──────── RECORDS SHOWN

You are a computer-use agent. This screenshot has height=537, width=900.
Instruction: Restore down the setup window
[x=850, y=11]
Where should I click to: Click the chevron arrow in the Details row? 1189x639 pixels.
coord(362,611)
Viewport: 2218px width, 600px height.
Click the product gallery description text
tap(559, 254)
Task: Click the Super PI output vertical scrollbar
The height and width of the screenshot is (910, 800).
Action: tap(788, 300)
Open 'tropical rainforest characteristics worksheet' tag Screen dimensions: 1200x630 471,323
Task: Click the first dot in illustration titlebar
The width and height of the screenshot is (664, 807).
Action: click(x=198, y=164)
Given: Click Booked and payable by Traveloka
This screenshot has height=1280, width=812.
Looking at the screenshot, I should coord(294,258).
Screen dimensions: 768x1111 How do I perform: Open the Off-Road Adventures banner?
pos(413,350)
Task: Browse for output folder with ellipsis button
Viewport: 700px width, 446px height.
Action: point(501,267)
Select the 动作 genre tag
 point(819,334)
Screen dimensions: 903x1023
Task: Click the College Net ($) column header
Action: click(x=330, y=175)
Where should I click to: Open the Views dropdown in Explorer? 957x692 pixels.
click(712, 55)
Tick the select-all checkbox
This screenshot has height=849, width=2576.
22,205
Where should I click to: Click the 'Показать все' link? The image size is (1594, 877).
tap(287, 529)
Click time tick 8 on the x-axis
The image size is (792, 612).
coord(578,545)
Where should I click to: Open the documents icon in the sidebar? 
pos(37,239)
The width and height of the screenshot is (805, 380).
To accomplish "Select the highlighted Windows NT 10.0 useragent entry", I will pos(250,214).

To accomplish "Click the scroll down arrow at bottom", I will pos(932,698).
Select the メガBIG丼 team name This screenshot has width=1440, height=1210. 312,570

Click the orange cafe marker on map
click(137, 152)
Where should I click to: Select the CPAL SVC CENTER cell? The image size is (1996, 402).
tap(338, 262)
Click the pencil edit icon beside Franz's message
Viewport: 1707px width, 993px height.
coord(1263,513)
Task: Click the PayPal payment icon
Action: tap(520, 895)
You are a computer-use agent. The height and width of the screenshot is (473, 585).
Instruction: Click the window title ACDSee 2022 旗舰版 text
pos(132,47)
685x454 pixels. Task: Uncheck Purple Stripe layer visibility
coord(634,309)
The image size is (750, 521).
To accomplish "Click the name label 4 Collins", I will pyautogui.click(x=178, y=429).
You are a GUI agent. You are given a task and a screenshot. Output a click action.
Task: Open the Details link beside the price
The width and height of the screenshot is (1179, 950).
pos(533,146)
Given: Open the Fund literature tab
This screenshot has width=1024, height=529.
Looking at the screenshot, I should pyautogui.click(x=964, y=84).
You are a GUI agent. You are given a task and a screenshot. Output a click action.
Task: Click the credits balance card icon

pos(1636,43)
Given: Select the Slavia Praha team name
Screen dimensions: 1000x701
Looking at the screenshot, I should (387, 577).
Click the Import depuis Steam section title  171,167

────────────────

Starting with the first record, copy everything through the final one exactly.

» **SOLUTION TO THIS TASK**:
You are a computer-use agent. This screenshot has height=537, width=900.
Instruction: Restore down the setup window
[x=850, y=11]
Where should I click to: Click the chevron arrow in the Details row? 1189x639 pixels.
coord(362,611)
Viewport: 2218px width, 600px height.
Click the product gallery description text
tap(559, 254)
Task: Click the Super PI output vertical scrollbar
The height and width of the screenshot is (910, 800).
Action: tap(788, 300)
Open 'tropical rainforest characteristics worksheet' tag Screen dimensions: 1200x630 471,323
Task: Click the first dot in illustration titlebar
The width and height of the screenshot is (664, 807).
Action: click(x=198, y=164)
Given: Click Booked and payable by Traveloka
This screenshot has height=1280, width=812.
Looking at the screenshot, I should coord(294,258).
Screen dimensions: 768x1111 How do I perform: Open the Off-Road Adventures banner?
pos(413,350)
Task: Browse for output folder with ellipsis button
Viewport: 700px width, 446px height.
Action: point(501,267)
Select the 动作 genre tag
 point(819,334)
Screen dimensions: 903x1023
Task: Click the College Net ($) column header
Action: click(x=330, y=175)
Where should I click to: Open the Views dropdown in Explorer? 957x692 pixels.
click(712, 55)
Tick the select-all checkbox
This screenshot has height=849, width=2576.
22,205
Where should I click to: Click the 'Показать все' link? The image size is (1594, 877).
tap(287, 529)
Click time tick 8 on the x-axis
The image size is (792, 612).
coord(578,545)
Where should I click to: Open the documents icon in the sidebar? 
pos(37,239)
The width and height of the screenshot is (805, 380).
To accomplish "Select the highlighted Windows NT 10.0 useragent entry", I will pos(250,214).

To accomplish "Click the scroll down arrow at bottom", I will pos(932,698).
Select the メガBIG丼 team name This screenshot has width=1440, height=1210. 312,570

Click the orange cafe marker on map
click(137, 152)
Where should I click to: Select the CPAL SVC CENTER cell? The image size is (1996, 402).
tap(338, 262)
Click the pencil edit icon beside Franz's message
Viewport: 1707px width, 993px height.
coord(1263,513)
Task: Click the PayPal payment icon
Action: tap(520, 895)
You are a computer-use agent. The height and width of the screenshot is (473, 585).
Instruction: Click the window title ACDSee 2022 旗舰版 text
pos(132,47)
685x454 pixels. Task: Uncheck Purple Stripe layer visibility
coord(634,309)
The image size is (750, 521).
To accomplish "Click the name label 4 Collins", I will pyautogui.click(x=178, y=429).
You are a GUI agent. You are given a task and a screenshot. Output a click action.
Task: Open the Details link beside the price
The width and height of the screenshot is (1179, 950).
pos(533,146)
Given: Open the Fund literature tab
This screenshot has width=1024, height=529.
Looking at the screenshot, I should pyautogui.click(x=964, y=84).
You are a GUI agent. You are given a task and a screenshot. Output a click action.
Task: Click the credits balance card icon

pos(1636,43)
Given: Select the Slavia Praha team name
Screen dimensions: 1000x701
Looking at the screenshot, I should (387, 577).
Click the Import depuis Steam section title  171,167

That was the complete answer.